____ RAW RECORDS
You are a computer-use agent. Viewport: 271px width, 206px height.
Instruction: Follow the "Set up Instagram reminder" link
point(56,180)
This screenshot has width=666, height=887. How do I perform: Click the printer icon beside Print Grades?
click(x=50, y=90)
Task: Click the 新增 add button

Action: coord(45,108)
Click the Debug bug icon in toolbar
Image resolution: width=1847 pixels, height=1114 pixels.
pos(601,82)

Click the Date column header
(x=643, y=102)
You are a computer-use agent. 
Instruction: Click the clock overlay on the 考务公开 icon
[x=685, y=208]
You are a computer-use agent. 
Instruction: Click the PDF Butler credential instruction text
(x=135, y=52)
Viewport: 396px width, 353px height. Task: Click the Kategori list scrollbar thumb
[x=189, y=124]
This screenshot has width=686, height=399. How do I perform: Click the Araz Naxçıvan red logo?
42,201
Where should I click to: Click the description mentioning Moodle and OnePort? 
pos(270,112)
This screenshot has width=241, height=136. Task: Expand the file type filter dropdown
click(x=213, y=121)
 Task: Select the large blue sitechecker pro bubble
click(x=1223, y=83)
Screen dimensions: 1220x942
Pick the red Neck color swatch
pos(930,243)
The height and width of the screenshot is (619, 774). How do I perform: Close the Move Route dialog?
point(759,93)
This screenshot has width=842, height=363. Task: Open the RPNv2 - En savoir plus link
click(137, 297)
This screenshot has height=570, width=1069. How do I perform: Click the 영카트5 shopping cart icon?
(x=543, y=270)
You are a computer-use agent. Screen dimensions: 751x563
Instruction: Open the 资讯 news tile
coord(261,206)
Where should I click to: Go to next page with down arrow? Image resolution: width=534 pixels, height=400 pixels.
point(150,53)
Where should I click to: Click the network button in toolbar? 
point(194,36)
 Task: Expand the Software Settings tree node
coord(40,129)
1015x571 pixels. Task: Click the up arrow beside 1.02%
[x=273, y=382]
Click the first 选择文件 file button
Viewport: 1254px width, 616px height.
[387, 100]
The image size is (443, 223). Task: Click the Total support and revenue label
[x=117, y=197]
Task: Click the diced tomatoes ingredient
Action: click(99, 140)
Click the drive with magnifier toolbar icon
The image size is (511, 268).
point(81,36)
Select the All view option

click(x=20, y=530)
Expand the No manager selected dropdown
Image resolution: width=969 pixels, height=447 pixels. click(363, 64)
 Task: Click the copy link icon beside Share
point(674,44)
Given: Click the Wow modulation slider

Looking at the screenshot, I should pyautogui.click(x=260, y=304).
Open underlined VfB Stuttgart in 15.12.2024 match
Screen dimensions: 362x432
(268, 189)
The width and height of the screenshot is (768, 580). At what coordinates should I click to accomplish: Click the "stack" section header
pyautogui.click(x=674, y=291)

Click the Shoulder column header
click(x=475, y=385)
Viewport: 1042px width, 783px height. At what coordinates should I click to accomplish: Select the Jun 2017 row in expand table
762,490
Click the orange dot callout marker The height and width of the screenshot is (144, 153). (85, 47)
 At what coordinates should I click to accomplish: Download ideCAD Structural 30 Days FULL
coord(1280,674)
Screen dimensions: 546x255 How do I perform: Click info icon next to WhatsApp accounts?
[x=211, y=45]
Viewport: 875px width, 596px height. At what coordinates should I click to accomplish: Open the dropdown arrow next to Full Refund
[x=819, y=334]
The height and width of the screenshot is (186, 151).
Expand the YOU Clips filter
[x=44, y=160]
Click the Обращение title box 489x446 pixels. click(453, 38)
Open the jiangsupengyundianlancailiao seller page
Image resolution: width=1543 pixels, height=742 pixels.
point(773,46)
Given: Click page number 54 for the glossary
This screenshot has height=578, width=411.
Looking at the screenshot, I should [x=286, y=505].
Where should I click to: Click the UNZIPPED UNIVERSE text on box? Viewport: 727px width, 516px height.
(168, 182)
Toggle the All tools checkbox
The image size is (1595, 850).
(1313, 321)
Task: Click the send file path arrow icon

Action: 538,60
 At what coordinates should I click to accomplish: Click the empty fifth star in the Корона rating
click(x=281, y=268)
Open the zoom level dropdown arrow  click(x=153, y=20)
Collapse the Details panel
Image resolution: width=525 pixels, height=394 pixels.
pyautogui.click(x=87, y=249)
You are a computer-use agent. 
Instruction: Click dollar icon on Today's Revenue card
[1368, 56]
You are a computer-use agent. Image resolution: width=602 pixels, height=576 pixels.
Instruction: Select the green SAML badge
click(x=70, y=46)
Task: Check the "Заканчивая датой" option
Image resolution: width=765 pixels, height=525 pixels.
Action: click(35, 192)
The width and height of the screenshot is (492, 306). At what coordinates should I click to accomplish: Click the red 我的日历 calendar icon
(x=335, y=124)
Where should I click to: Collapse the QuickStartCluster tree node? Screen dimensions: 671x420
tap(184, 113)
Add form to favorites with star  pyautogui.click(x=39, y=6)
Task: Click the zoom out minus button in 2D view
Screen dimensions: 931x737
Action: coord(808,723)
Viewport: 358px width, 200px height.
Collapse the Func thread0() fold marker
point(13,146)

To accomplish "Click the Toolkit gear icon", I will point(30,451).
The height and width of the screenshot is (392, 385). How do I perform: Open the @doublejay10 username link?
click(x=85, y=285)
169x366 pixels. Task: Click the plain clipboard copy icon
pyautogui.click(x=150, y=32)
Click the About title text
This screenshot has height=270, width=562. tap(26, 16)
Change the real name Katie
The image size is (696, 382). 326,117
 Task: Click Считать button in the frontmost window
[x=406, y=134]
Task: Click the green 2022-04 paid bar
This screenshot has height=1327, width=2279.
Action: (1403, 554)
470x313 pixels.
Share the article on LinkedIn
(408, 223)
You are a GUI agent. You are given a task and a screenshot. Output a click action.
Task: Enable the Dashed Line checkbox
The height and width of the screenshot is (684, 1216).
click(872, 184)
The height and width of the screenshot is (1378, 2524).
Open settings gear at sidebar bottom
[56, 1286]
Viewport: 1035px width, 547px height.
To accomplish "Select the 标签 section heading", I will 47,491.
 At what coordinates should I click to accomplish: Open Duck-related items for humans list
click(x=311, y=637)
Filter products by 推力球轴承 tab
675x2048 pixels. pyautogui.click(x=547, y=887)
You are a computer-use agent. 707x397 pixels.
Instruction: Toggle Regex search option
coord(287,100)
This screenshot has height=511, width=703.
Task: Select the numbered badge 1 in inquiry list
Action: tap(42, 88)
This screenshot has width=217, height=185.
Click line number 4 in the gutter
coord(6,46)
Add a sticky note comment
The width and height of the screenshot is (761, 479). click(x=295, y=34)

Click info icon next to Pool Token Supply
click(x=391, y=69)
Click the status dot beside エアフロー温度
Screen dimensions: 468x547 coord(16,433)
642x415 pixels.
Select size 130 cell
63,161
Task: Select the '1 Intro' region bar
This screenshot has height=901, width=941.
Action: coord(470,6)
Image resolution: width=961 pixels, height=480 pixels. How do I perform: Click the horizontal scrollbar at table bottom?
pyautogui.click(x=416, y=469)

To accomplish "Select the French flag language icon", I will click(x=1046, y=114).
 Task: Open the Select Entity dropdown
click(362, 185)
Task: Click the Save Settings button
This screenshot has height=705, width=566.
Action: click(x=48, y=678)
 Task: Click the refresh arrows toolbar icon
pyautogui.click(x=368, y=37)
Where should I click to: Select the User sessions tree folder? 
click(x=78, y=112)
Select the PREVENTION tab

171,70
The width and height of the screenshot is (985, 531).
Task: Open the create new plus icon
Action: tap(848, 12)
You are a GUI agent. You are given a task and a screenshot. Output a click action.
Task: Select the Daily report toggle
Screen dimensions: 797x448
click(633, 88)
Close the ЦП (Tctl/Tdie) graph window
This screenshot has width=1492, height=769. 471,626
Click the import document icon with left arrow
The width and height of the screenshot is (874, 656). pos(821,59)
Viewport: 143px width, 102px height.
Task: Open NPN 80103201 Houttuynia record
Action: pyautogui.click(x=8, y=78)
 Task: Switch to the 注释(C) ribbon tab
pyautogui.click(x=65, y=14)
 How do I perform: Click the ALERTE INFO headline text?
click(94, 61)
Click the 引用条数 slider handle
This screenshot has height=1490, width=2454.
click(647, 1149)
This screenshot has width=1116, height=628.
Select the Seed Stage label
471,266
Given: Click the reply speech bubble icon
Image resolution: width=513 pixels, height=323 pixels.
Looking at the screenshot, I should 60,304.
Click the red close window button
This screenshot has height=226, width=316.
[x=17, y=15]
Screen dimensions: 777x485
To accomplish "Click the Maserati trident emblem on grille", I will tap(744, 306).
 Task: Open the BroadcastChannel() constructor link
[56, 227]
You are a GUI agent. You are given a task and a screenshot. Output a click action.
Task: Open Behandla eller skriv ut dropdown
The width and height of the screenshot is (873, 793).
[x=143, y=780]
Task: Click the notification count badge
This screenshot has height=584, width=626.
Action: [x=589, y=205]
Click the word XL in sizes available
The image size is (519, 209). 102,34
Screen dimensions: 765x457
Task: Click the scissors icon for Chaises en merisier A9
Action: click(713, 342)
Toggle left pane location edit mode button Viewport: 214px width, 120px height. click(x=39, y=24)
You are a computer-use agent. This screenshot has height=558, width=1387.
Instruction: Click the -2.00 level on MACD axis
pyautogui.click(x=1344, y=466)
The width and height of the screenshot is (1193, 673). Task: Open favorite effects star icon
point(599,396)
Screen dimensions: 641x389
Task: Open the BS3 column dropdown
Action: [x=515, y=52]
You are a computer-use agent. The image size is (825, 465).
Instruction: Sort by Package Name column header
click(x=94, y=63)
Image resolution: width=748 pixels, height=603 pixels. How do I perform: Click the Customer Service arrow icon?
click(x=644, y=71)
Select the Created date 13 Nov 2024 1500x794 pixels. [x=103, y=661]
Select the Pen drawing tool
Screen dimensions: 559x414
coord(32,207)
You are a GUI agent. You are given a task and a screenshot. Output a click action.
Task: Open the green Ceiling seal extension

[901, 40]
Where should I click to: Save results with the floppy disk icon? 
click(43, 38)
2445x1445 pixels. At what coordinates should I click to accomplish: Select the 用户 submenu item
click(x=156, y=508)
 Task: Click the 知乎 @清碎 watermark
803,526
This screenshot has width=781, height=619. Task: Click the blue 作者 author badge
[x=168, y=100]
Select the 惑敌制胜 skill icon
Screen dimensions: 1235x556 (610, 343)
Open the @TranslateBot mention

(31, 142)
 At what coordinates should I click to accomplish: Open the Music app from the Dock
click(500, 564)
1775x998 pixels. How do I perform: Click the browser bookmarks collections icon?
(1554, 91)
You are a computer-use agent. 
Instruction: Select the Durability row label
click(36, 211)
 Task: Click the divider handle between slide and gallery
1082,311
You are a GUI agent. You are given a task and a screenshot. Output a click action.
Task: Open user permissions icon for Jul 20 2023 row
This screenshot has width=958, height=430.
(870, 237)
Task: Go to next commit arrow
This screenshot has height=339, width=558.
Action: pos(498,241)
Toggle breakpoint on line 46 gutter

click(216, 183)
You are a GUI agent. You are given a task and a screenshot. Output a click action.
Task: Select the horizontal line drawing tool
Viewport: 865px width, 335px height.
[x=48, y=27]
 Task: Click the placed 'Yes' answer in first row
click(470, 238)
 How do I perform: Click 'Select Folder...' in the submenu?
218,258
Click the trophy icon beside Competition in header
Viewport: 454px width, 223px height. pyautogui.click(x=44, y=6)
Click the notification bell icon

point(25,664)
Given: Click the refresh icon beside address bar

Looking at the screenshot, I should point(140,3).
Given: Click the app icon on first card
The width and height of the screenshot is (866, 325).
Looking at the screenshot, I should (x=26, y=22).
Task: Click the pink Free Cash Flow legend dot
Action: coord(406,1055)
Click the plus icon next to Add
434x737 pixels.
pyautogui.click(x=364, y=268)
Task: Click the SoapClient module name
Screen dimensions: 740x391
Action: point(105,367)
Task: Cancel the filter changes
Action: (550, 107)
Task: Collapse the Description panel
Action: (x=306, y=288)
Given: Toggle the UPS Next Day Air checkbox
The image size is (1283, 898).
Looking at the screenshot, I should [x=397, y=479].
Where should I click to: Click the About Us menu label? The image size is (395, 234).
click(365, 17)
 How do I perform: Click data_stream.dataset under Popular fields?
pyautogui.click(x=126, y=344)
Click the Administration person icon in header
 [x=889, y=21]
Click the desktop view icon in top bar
________
### WHAT IS NEEDED
Rewrite only the data from the line containing "Task: Click the Save Settings button" through the line containing "Action: pyautogui.click(x=8, y=78)", with "refresh arrows" changed to "reload arrows" and everything else unchanged.

### TASK ANSWER
Task: Click the Save Settings button
This screenshot has height=705, width=566.
Action: click(x=48, y=678)
 Task: Click the reload arrows toolbar icon
pyautogui.click(x=368, y=37)
Where should I click to: Select the User sessions tree folder? 
click(x=78, y=112)
Select the PREVENTION tab

171,70
The width and height of the screenshot is (985, 531).
Task: Open the create new plus icon
Action: tap(848, 12)
You are a GUI agent. You are given a task and a screenshot. Output a click action.
Task: Select the Daily report toggle
Screen dimensions: 797x448
click(633, 88)
Close the ЦП (Tctl/Tdie) graph window
This screenshot has width=1492, height=769. 471,626
Click the import document icon with left arrow
The width and height of the screenshot is (874, 656). pos(821,59)
Viewport: 143px width, 102px height.
Task: Open NPN 80103201 Houttuynia record
Action: pyautogui.click(x=8, y=78)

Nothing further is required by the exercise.